Commutative Algebra

We call a ring $R$ local if $R$ has exactly one maximal ideal $M$. In this case, we call $A/M$ the residue field of $R$. A ring with only finitely many maximal ideals is called semi-local.

Example:

1. Any field $F$ is local and $F$ is its own residue field.

2. Let $R$ be any (possibly noncommutative) ring and let $G$ be any group. Then the group ring $R[G]$ is defined to be the set of formal linear combinations ${\sum }_{g\in G}{\alpha }_{g}g$ where every ${\alpha }_g\in R$, and only finitely many ${\alpha }_g$ are nonzero, with componentwise addition:

   $$\sum {\alpha }_{g}g+\sum {\beta }_{g}g=\sum ({\alpha }_g+{\beta }_g)g$$

   and convolution product:

   $$(\sum _{g\in G}{\alpha }_{g}g)(\sum _{h\in G}{\beta }_{h}h)=\sum _{k\in G}(\sum _{gh=k}{\alpha }_g{\beta }_h)k$$

   Take the cyclic group of order 2 $C_2=\{x,x^2=1\}$. Then ${\mathbb{Z}}_2[C_2]=\{1,x\mathrm{,0,1}+x\}$. This is a local ring with maximal ideal $\{0,1+x\}$ and its residue field is isomorphic to ${\mathbb{Z}}_2$.

   Let $F$ be a field of characteristic $p$, that is ${\mathrm{sum}}_{i=1}^{p}1=0$, and let $G$ be any abelian $p$-group, that is, the order of every element of $G$ is a power of $p$. Then $F[G]$ is local with unique maximal ideal $M=\{\sum {\alpha }_{g}g\mid \sum {\alpha }_g=0\}$ with residue field isomorphic to $F$. 3. The ring $\{a/b\mid a,b\in \mathbb{Z},2\nmid b\}$ is local with residue field ${\mathbb{Z}}_2$. The ring $\{a/b\mid a,b\in \mathbb{Z},2\nmid b,3\nmid b\}$ is semi-local. We can continue in this fashion: by taking the first $n$ primes we can construct a semi-local ring with exactly $n$ maximal ideals. 4. The ring $\{p(x)/q(x)\mid p(x),q(x)\in ℝ[x],q(0)\ne 0\}$ is local with residue field $ℝ$. 5. The ring $ℝ[[x]]$ is local with residue field $ℝ$.

Proposition: Let $R$ be a ring and $M\ne R$ be an ideal such that every element of $R\setminus M$ is a unit. Then $R$ is local and $M$ is maximal.

Proof: No proper ideal can contain a unit, thus $M$ contains every proper ideal of $R$.

Proposition: Let $R$ be a ring and $M$ be a maximal ideal such that every element of $1+M$ is a unit. Then $R$ is local.

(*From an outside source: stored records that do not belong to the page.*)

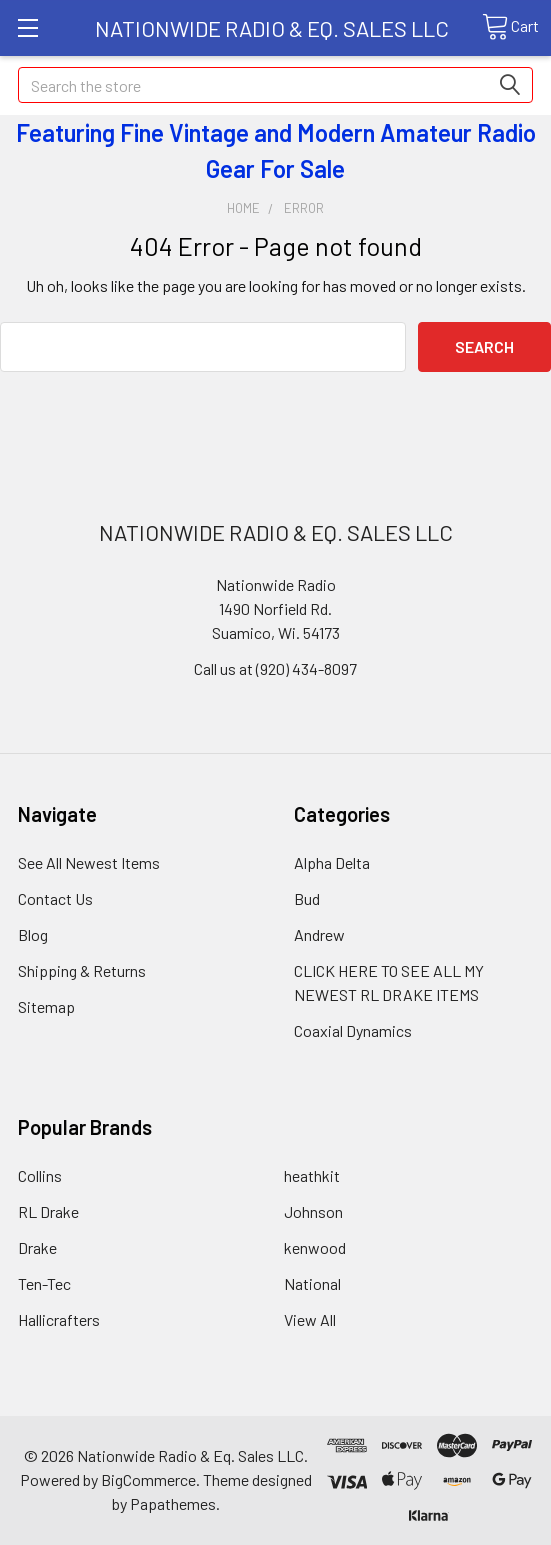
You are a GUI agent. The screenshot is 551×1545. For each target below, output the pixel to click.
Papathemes (173, 1503)
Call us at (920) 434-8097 (275, 668)
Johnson (313, 1211)
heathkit (312, 1175)
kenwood (315, 1247)
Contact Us (55, 898)
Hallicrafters (59, 1319)
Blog (33, 934)
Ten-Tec (44, 1283)
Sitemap (46, 1006)
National (312, 1283)
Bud (307, 898)
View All (310, 1319)
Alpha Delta (332, 862)
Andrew (319, 934)
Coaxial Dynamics (353, 1030)
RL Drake (48, 1211)
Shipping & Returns (82, 970)
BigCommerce (148, 1479)
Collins (40, 1175)
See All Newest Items (89, 862)
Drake (37, 1247)
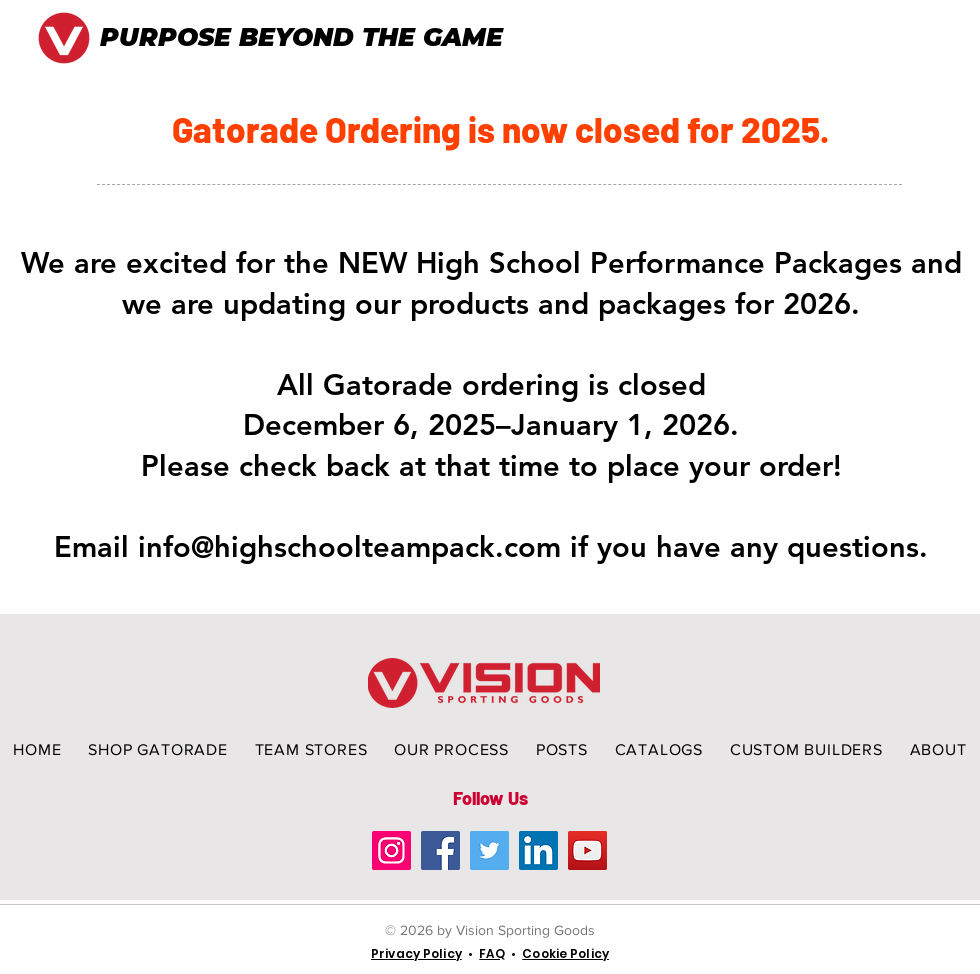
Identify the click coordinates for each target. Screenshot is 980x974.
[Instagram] (391, 850)
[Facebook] (440, 850)
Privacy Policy (416, 953)
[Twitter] (489, 850)
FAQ (491, 953)
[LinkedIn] (538, 850)
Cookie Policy (565, 953)
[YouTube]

Proof: Since $M$ is maximal, for any $x\in R\setminus M$ we have $R=⟨M,\{x\}⟩=\{ax+m\mid a\in R,m\in M\}$. In particular, $1=ax+m$ for some $a\in R,m\in M$ so $ax=1-m\in 1+M$. If $ax$ is a unit then $x$ must also be a unit, and hence all of $R\setminus M$ are units, showing that $R$ is local.